Pocos
sentimientos están tan normalizados, etiquetados y restringidos como los que se
supone que debe experimentar —y poner en práctica— una madre. No una mujer,
sino una madre. El halo materno comprende una serie de cualidades más o menos «de
serie», como el espíritu inagotable de sacrificio o el amor más allá de todo
límite. Los actos de la mujer madre están presididos por esas variables fijas y
a ellas deben atenerse, de manera que quien los vulnera no es una mala mujer o
incluso, lato sensu, una mala persona, sino expresamente una mala madre, que es el colmo de la
maldad, algo contra natura que la sociedad no perdona. Si ya las faltas de la
mujer en nuestro orden siempre son más faltas que las de los hombres —y esto es
verdad verdadera, sin necesidad de entrar ahora en postulaciones feministas—,
qué decir de las (im)propias de una madre: constituyen una afrenta absoluta a
la comunidad y a la esencia del ser humano para las que la redención no es
posible, porque generan un horror tan inefable como atávico cuyos orígenes se
pierden en el curso del tiempo y las estrellas.
María, la
madre por antonomasia, la figura que sufrió tantas transformaciones
iconológicas hasta llegar a ser lo que hoy representa en el ideario cristiano,
la mujer que tuvo que dejar de serlo en el seno siempre misógino de la religión
para poder encarnar un canon supremo y venerado, indiscutido en un irresoluble
oxímoron por todos los que secularmente han abominado de la feminidad, es el
referente óptimo e inviolable de ese sentimiento general. El precio de semejante
reconocimiento es alto: quedar reducida a la condición de polícroma talla
inmóvil. Pero, ¿qué ocurriría si María en realidad tuviera sentimientos de
mujer más allá de los de madre, y mostrara signos de cobardía, soberbia,
malhumor, miedo, decepción o mezquindad? Ese supuesto —y con él otros
problemas— es el que aborda el escritor irlandés Colm Tóibín en su obra El testamento de María, recientemente
publicada en Lumen.
El
‘testamento’ de María no es seguramente la mejor traducción de ‘Testament’, con
mayúscula en el original. Se me ocurre que la traducción idónea sería El Evangelio de María, con todas las
reservas hacia la etimología eu-angelion, pues Tóibín no anuncia precisamente
buenas nuevas en su texto. Y es que la obra del irlandés presenta un Evangelio
alternativo, un Evangelio en que María narra la verdad de lo que ocurrió en el
día de la crucifixión de Jesús desde su perspectiva de madre débil, de madre
que desempeñó su grandioso papel de forma miserable: María no comprende a su
Hijo, no comparte sus enseñanzas —las considera peligrosas e inútiles— y, sobre
todo, no llega a presenciar su último suspiro, ni recoge su cadáver de la cruz;
antes bien, huye por miedo a ser identificada como madre del condenado, y en la
huida golpea y roba a inocentes para sobrevivir. Con el transcurso de los años,
esa madre es requerida por los seguidores del Hijo, que solo por eso la
custodian y protegen, para dejar un ‘testimonio’ —otra posible traducción,
mucho mejor que testamento— que reavive la creencia en Cristo, que reestimule a
los believers. Pero la María que
dicta ese nuevo Evangelio es una mujer, es díscola y, sobre todo, es una madre
arrasada por el dolor y el remordimiento. La María de Tóibín tiene que afrontar
dos asuntos terribles en cualquier maternidad: por una parte, lo que los
clásicos llamaban la mors inmatura,
el sinsentido inaceptable de que los hijos mueran antes que sus padres; por
otro, la incapacidad de proteger al Hijo y de asistirlo en su momento final.

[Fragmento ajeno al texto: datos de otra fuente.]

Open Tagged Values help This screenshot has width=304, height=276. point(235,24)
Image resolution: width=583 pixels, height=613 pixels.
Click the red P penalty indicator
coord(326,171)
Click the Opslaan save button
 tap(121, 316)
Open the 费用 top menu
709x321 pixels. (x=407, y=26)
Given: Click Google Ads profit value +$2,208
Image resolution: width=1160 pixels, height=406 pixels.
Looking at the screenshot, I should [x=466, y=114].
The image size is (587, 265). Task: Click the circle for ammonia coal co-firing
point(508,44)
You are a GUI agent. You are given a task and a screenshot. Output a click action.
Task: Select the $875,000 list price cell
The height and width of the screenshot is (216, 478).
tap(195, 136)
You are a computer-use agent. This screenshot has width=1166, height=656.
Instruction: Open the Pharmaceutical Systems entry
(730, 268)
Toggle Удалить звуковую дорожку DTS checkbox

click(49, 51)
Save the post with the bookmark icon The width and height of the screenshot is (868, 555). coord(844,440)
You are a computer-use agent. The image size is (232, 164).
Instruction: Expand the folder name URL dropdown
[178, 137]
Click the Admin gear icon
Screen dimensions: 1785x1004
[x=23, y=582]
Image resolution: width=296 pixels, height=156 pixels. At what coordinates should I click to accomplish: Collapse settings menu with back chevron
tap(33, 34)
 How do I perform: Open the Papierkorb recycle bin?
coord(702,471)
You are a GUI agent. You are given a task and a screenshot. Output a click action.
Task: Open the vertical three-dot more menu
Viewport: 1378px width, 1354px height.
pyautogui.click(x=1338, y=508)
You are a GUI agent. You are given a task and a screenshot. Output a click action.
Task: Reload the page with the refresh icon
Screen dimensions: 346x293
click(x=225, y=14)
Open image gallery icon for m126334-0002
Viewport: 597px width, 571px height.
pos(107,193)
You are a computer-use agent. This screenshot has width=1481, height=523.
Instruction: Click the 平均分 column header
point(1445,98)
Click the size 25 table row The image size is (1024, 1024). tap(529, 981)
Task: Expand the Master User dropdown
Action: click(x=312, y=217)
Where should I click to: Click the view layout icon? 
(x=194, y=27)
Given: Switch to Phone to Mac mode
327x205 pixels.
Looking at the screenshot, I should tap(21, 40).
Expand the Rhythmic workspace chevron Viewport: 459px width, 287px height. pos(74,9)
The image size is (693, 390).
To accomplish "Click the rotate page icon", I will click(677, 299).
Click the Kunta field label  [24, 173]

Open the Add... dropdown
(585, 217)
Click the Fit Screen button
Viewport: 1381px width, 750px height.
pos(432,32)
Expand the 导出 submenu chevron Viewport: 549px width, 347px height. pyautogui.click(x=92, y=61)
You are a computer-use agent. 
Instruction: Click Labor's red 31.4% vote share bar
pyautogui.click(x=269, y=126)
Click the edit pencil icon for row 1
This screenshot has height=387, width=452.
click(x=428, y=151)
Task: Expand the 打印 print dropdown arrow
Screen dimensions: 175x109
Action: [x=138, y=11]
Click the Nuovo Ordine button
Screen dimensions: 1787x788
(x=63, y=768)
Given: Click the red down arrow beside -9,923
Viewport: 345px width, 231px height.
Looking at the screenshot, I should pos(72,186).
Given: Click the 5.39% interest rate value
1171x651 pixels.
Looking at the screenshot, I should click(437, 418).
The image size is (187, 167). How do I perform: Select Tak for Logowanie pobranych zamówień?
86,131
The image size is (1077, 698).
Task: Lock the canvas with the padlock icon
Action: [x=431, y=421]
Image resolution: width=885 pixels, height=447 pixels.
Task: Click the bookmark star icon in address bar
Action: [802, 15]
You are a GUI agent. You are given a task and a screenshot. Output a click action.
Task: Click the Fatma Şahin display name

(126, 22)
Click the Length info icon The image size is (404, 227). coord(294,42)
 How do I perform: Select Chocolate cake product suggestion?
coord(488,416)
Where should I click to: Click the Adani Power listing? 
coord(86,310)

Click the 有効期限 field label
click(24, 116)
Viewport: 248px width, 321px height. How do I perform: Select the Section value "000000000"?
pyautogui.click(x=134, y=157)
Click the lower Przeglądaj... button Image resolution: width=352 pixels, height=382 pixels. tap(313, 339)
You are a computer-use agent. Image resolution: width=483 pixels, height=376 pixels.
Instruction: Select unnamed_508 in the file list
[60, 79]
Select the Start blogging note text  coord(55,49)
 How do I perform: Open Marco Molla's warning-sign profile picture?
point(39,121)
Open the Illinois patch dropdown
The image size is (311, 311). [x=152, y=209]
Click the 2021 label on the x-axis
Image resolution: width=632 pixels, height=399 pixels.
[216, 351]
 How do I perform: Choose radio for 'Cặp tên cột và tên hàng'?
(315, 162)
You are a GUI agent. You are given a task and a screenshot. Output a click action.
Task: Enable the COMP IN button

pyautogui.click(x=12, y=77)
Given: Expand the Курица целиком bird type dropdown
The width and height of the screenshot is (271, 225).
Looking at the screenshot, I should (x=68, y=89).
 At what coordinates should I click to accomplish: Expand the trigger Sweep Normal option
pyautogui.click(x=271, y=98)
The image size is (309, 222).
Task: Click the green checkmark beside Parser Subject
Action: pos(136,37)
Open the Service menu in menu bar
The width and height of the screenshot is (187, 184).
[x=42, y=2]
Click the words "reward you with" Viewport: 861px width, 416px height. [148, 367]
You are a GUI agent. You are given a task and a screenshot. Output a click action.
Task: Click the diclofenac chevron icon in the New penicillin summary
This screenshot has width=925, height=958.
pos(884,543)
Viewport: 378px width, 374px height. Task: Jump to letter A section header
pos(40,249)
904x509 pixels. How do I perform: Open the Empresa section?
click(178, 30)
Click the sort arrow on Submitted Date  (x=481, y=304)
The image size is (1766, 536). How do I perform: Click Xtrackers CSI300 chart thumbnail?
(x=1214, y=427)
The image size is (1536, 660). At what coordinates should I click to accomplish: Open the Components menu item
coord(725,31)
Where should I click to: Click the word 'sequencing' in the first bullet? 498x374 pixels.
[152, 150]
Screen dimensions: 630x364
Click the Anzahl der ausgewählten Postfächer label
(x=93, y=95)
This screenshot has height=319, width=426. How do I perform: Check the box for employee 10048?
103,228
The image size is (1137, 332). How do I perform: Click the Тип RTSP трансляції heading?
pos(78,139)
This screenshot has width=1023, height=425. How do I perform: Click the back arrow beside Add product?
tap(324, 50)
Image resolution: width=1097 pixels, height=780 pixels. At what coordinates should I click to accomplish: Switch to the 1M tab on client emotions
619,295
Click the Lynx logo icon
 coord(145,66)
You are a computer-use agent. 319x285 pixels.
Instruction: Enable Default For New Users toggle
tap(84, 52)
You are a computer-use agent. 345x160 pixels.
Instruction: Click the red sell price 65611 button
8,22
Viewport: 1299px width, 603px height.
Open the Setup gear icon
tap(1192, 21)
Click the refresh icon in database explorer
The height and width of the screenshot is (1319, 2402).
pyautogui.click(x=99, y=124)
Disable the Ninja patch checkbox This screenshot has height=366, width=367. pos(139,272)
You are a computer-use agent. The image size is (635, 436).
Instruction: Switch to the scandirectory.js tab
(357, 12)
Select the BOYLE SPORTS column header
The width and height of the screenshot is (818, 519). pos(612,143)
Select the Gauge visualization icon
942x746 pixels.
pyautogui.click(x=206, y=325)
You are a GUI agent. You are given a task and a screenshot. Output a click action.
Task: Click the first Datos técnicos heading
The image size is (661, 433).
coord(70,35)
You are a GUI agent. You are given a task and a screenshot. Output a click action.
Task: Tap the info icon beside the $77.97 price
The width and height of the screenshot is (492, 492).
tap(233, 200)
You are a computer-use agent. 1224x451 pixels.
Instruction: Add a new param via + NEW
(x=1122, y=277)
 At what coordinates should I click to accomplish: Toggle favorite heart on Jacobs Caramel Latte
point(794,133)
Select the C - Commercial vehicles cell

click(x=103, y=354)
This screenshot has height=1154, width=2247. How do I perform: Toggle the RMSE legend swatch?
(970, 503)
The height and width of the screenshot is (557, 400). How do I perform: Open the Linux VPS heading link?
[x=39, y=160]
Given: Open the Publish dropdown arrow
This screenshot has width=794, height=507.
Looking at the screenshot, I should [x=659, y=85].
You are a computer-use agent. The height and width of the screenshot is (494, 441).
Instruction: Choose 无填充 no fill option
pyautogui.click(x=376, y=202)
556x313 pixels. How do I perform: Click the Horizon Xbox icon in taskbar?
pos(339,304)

Por supuesto, ninguna de esas heridas tiene cura, y María se refugia en una
amarga soledad y en el vago consuelo que le procura el paganismo. En tal
sentido, el texto de Tóibín es hábil e impecable, pues no solo traza un
verosímil retrato de esa apócrifa María instalada en una aterradora y racional
desesperanza, sino que en una admirable vuelta de tuerca la entrega a la
devoción de Artemisa, en cierto modo virgen luminosa, madre nutricia y oscura
bruja, como tan bien apuntó Robert Graves en esa joya ahora reeditada, La diosa blanca.